Event

Birks Annual Lecture Series: In the Twilight of Time: Chief Lóògò Bámátùlá: A Biography of an African Medicine Man

Thursday, March 20, 2025 16:30to18:00
Birks Building 3520 rue University, Montreal, QC, H3A 2A7, CA
Price: 
Free

Birks Annual Lecture Series

In the Twilight of Time: Chief Lóògò Bámátùlá: A Biography of an African Medicine Man

Guest Speaker: Prof Jacob Olupona

About the Speaker:

Prof. Jacob K. Olupona is the Hugh K Foster Professor of African and African American Studies and Chair of the Department of African and African American Studies (AAAS) at Harvard University. He is the world’s leading scholar in the field of African religion and holds a joint appointment at the Harvard Divinity School. He spent several years as the director of graduate study for AAAS and has directly taught or mentored most scholars of religion in Africa—including Prof. Ayodeji Ogunnaike here at McGill. He also founded the Institute for Advanced Study in Ile-Ife, Nigeria whose mission is to reform and elevate the academy in Africa, and he has extensive experience working in and with the academy in North America, Europe, Africa, and Asia. In addition to his research and publication awards, he was also awarded the Mendehlson Award for graduate advising from Harvard’s Graduate School of Arts & Sciences, and will be available to discuss topics from navigating the job market, publications, career trajectories, international research, the human side of Academia, and more.

Abstract:

Chief Loogo, an over 100-year-old traditional medicine man from Ile-Oluji, Nigeria, has lived a remarkable life rooted in indigenous Yoruba traditions of harnessing cosmic power across practically every sphere of life from health and medicine, religion, politics, and even warfare.
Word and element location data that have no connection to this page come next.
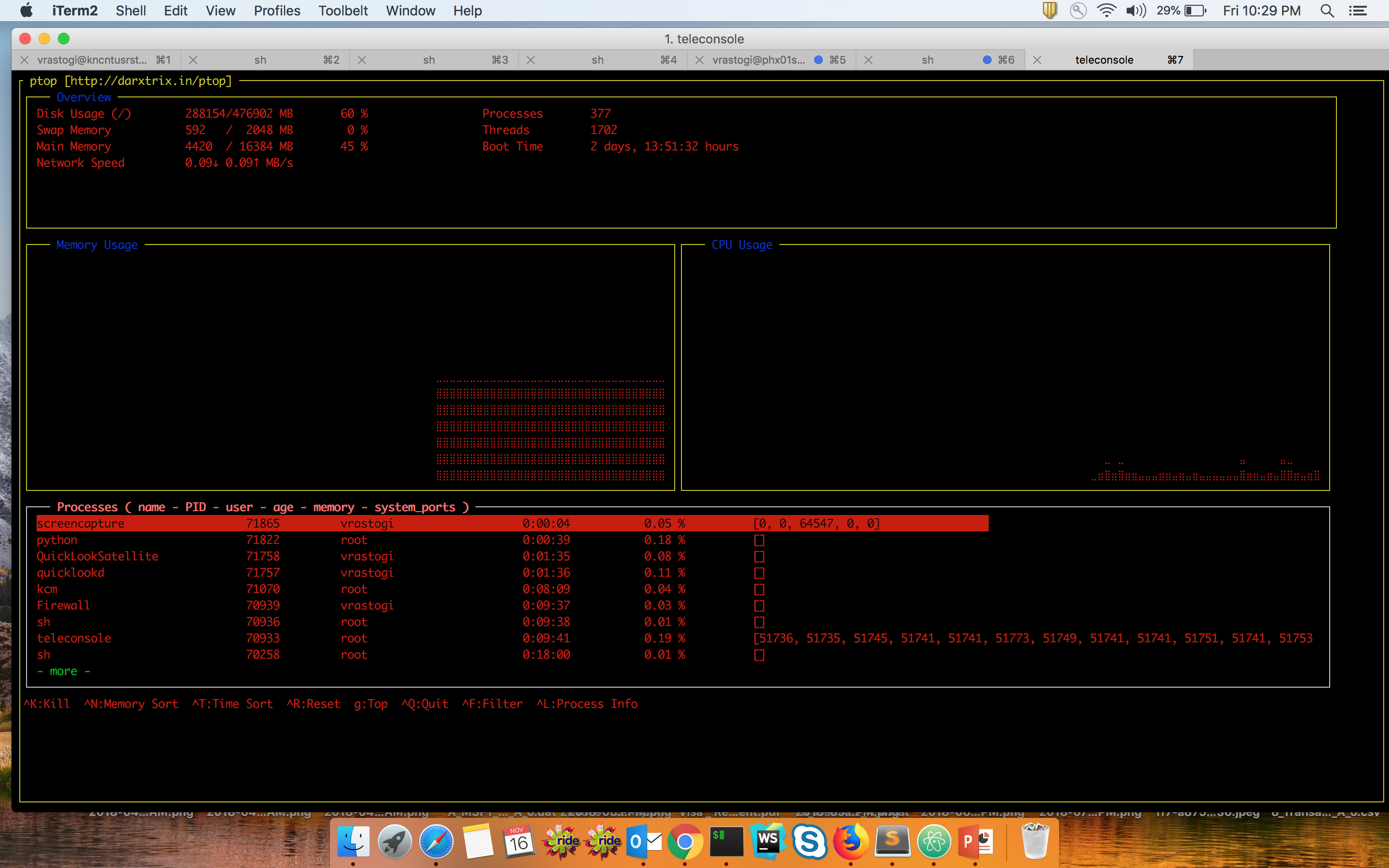
Task: Open WebStorm from the dock
Action: click(x=768, y=841)
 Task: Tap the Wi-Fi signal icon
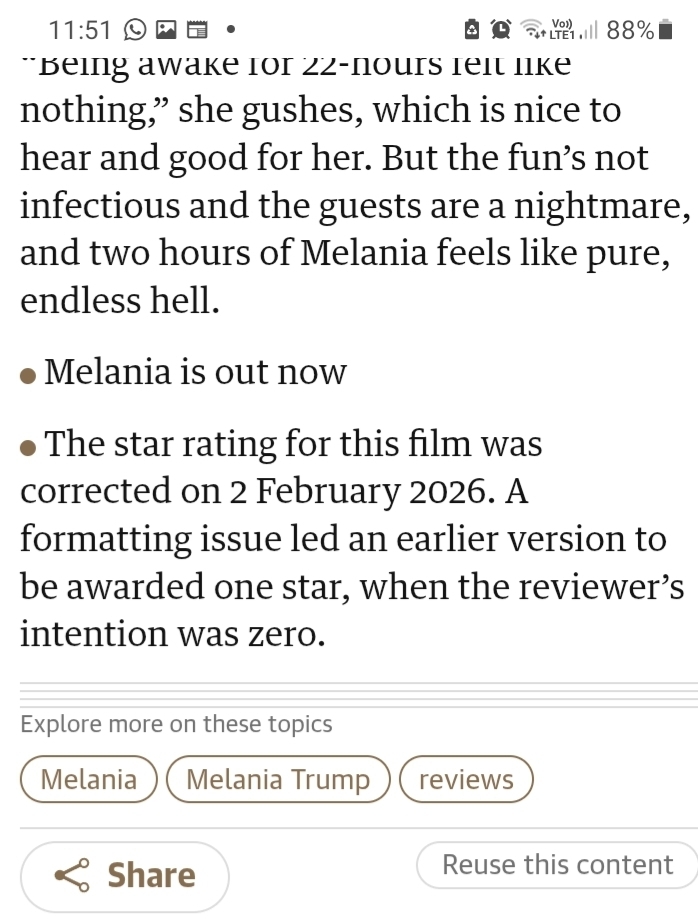531,30
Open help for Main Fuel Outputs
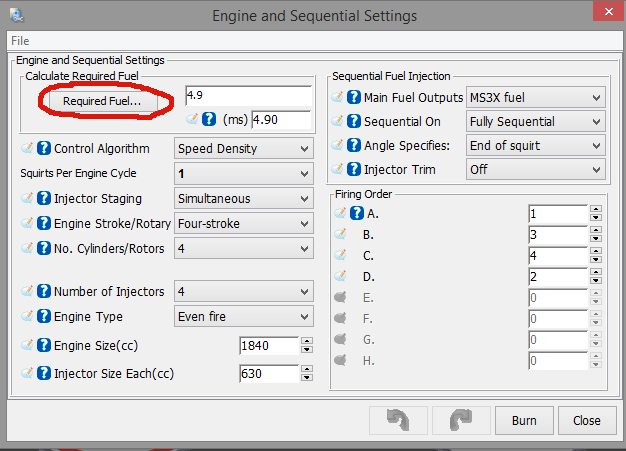Image resolution: width=626 pixels, height=451 pixels. point(354,97)
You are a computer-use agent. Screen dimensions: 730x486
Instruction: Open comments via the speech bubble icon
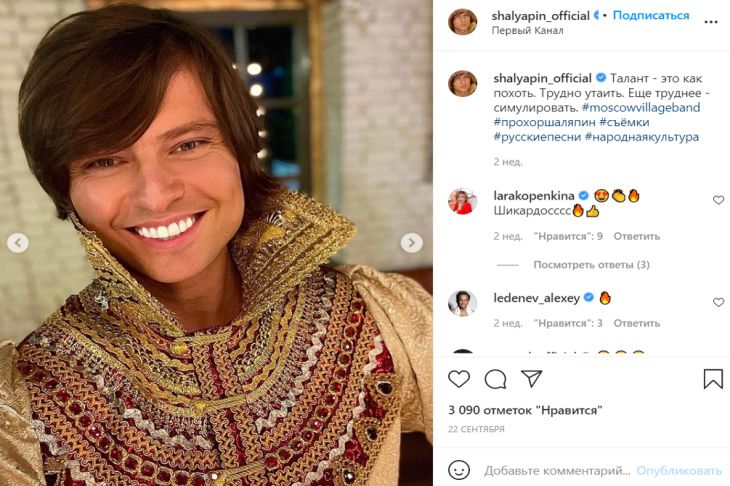pyautogui.click(x=495, y=379)
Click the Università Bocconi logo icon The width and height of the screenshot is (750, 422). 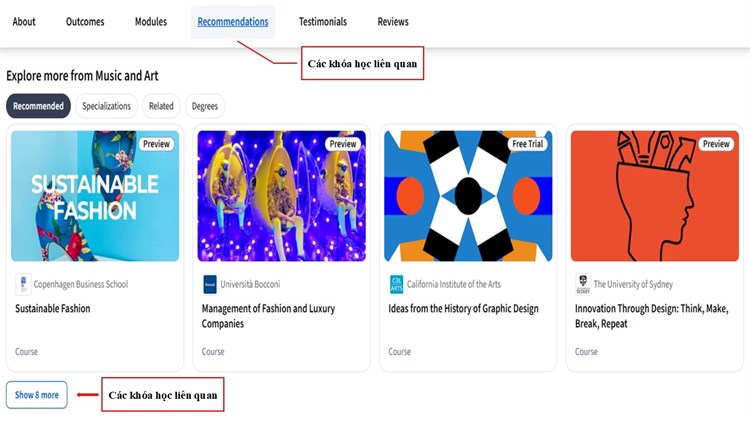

Drawing from his recently published book of the same title, Prof. Jacob K. Olupona offers a biographical sketch of Chief Loogo to present a series of theses on issues of indigenous and modern, Western education, indigenous knowledge systems, and the issue of conversion as Chief Loogo became a Christian late in life, although he has never ceased practicing traditional medicine. The talk places Chief Loogo’s remarkable life in the context of the rapidly changing social and religious landscape of colonial and postcolonial Africa and offers reflections on the place and future of the type of knowledge embodied by this remarkable man.